Di già?” Rispose Romina stupita.

Come mai?” Domandò Valeria.

Non sarà successo qualcosa” Chiese Jayne.

Vi spiegherò quando arrivo a casa. All'una sarò a Rovato, venite a prendermi?” Terminò la discussione Diana, ricevendo l'ok da Jayne e Valeria. Romina scrisse ancora:

Oh, sis... ”.

Accomodata sul sedile del treno, Diana mirò la splendida Roma allontanarsi, soffocando i singhiozzi con la mano, per non attirare troppo l'attenzione di altri passeggeri.

 

Russel entrò nella hall del Black and White Palace, accolto dallo sguardo stupito del padrone dell'albergo e la receptioniste lì seduta.

Si avvicinò trafelato, con gli occhi arrossati dal sonno ed il fiatone per la corsa.

«Russel, tutto bene?» Si allarmò il padrone dell'albergo.

«Diana Tosi» si limitò a dire lui.

«Ha fatto il check-out un'ora fa» lo avvertì la ragazza seduta al computer. Frugò in un cassetto aggiungendo: «Ha detto di lasciarti questo».

Russel sentì il respiro smorzarsi, quando riconobbe il blocco appunti di Diana. Lo aprì sulla pagina indicata da un pezzo di foglio strappato, inserito come segnalibro, e lesse:

 

Sognare è stato bello. Vivere questo sogno è stato anche meglio. Ma tutte le cose belle nascondono sempre un lato d'ombra e tutti i bei sogni hanno una fine, che purtroppo va accettata”.

 

Russel alzò lo sguardo verso i due del personale dell'hotel, senza riuscire a vederli davvero. In un filo di voce chiese:

«Sapete dov'è andata?».

Il padrone scosse il capo e la receptioniste affermò: «Ha lasciato l'albergo con la valigia chiudendo la prenotazione in anticipo. Non lo sapevi?».
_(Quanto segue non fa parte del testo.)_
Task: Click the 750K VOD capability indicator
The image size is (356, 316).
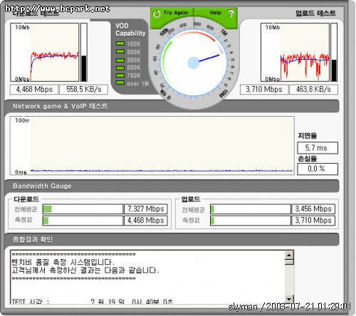Action: pyautogui.click(x=120, y=75)
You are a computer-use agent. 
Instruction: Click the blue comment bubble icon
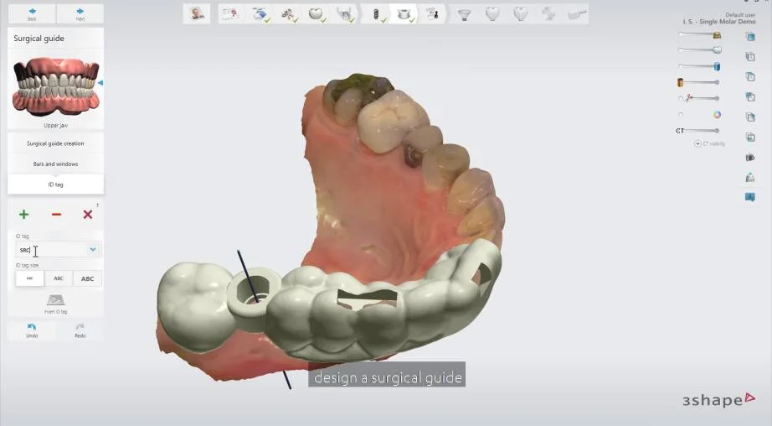pyautogui.click(x=749, y=197)
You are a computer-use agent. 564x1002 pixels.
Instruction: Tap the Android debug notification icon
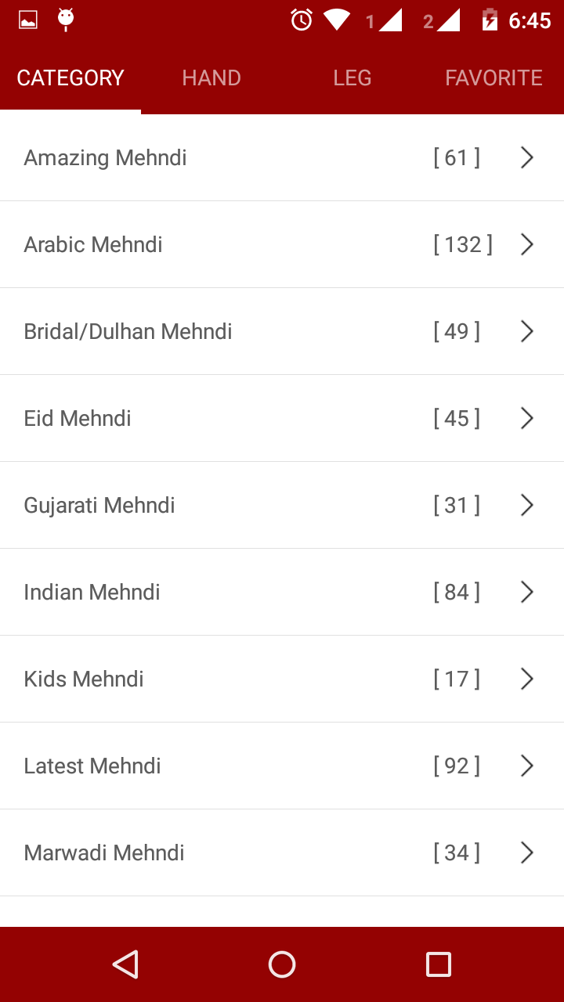[66, 20]
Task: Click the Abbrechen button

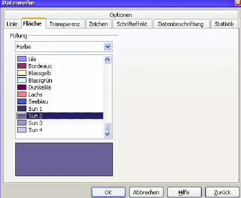Action: pos(146,192)
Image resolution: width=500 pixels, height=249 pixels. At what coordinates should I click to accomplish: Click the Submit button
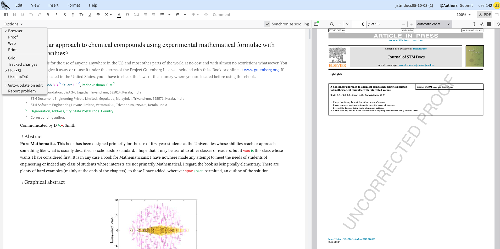[466, 5]
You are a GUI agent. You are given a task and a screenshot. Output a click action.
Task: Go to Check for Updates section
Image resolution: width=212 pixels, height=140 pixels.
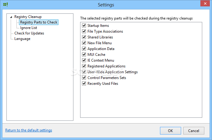pos(29,33)
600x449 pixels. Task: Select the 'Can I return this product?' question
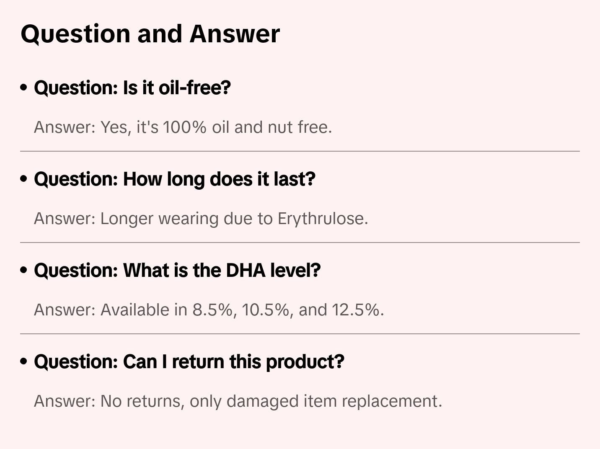[189, 361]
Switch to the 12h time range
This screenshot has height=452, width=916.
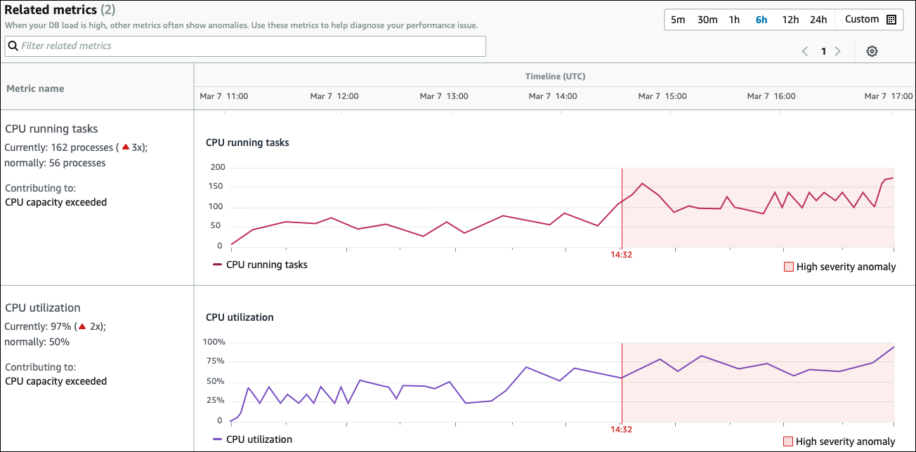click(790, 20)
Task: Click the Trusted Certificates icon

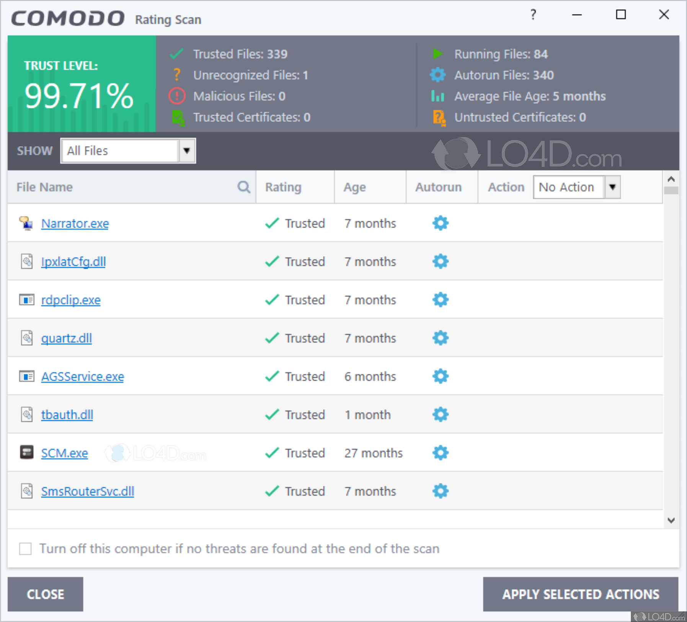Action: coord(178,117)
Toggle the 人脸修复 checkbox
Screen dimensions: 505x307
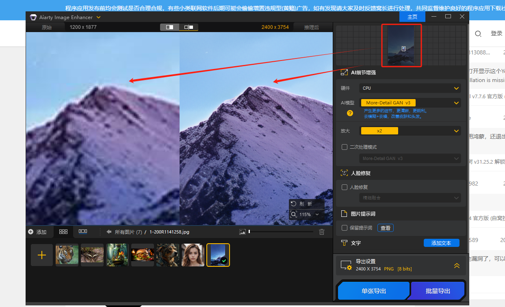click(345, 187)
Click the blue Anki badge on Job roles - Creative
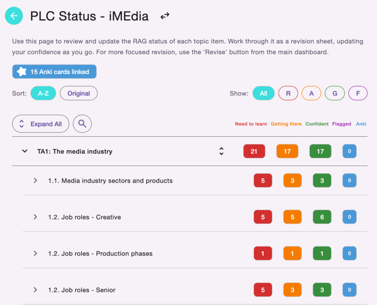 350,217
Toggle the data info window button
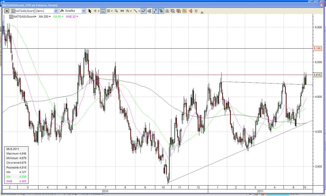Viewport: 326px width, 196px height. [x=103, y=11]
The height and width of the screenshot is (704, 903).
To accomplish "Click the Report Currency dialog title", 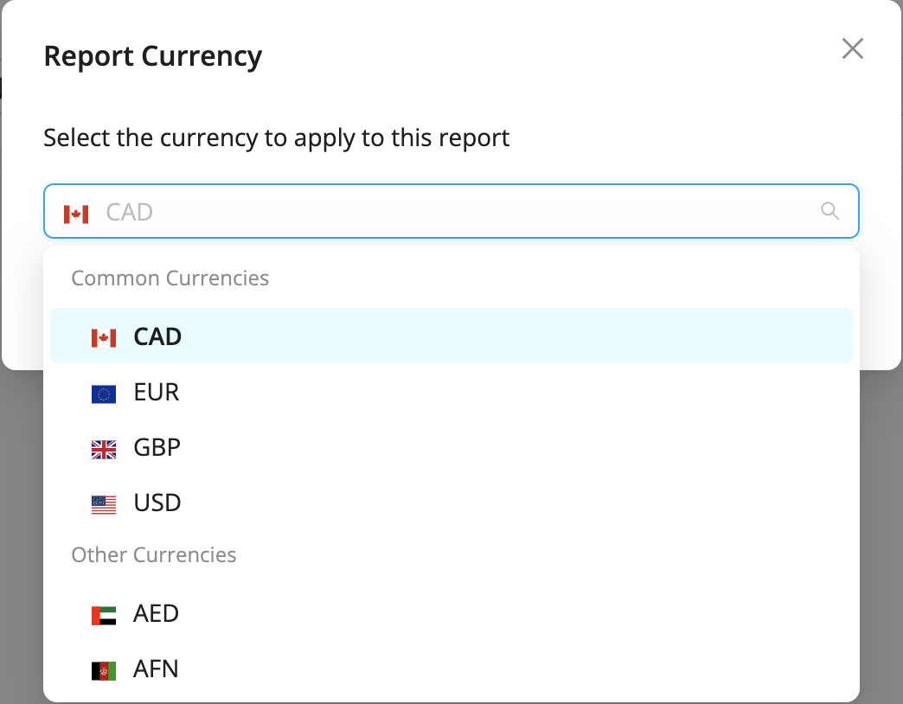I will (153, 57).
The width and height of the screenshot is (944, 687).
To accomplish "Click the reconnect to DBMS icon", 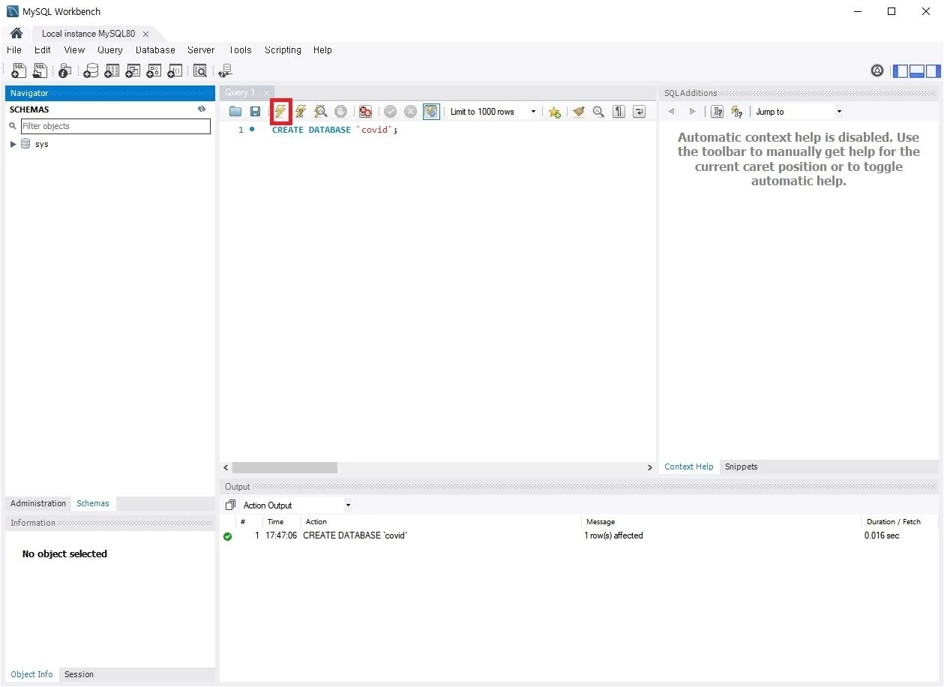I will 225,71.
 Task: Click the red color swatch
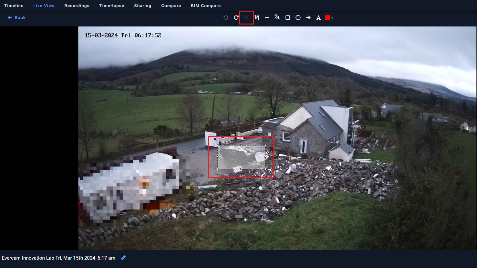(x=327, y=17)
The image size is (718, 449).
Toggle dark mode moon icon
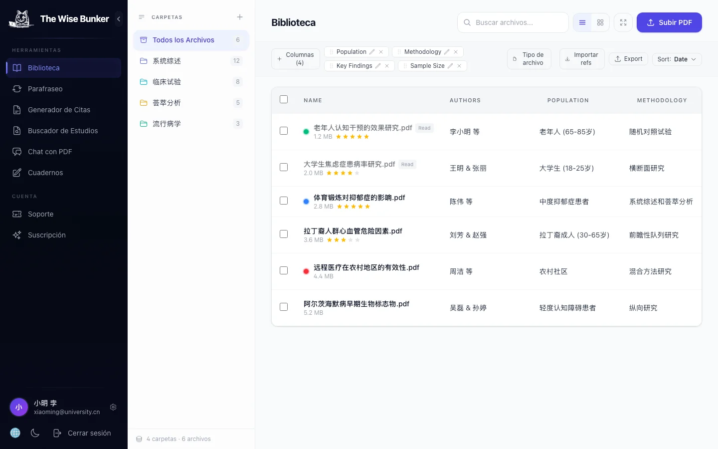pyautogui.click(x=35, y=433)
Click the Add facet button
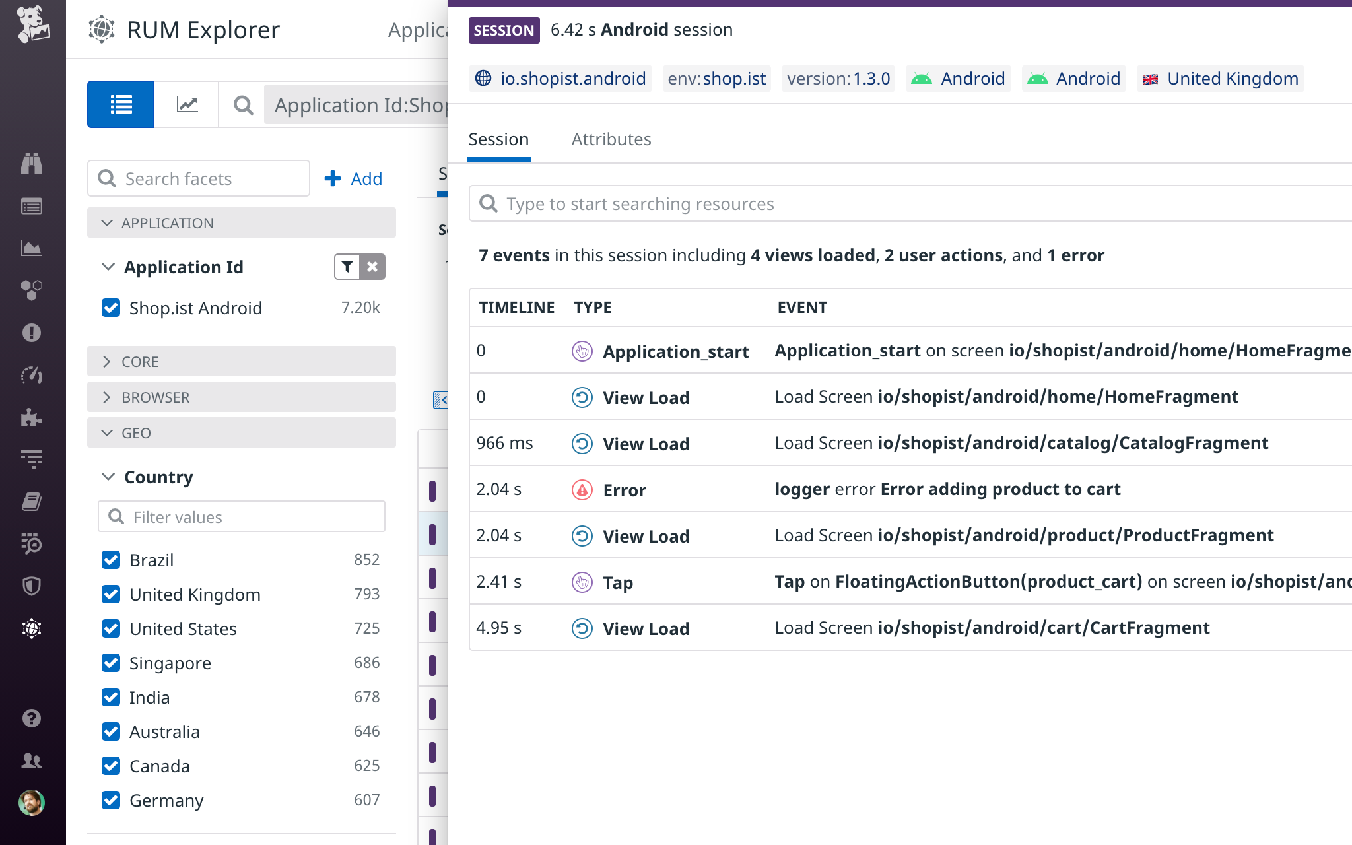 pyautogui.click(x=353, y=178)
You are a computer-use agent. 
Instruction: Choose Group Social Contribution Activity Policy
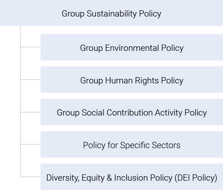tap(132, 112)
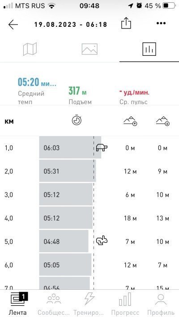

«No» uscì con la mente assente, svuotata di ogni possibile ipotesi, ogni pensiero, sedendosi pesantemente in auto. Prese il telefono e cercò di chiamarla, ma la severa voce elettronica della segreteria, gli riferì che il numero chiamato non era raggiungibile. Spento, o peggio era stata attivata la deviazione di chiamata.

Chiamò Benedetta, che preoccupata rispose, ancora mortificata per l'accaduto della sera prima. Quella menzogna, inventata da Tamara, era stata un vero e proprio colpo basso.

Russel sapeva ben difendersi da accuse e diffamazioni, ma odiava quando a venir ingiuriate erano le persone a cui voleva bene, come Benedetta che sentiva come una sorella, ma nulla più, ed addirittura le persone che amava, come Diana.

«Benede', senti, fa sapere che io per un po' non sarò reperibile, ho una cosa importante da fare e devo lasciare Roma per un po'».

«Lasciare Roma? E dove te ne vai?».

«Nun te preoccupa', sore', fidati di Russel».

Benedetta ridacchiò. «L'amore, Gabrio».

Lo Chef riflettè, rendendosi conto di non aver mai dato veramente abbastanza peso alle relazioni di coppia, prima di incontrare Diana.

Era stato un uomo dai buoni propositi con tutti, in ogni cosa che faceva, ma aveva sempre sognato di viaggiare, evadere solo. Ma ora c'era Diana che voleva accanto a sé...

Per sempre!

Sorrise: «L'amore, Benede', esattamente l'amore».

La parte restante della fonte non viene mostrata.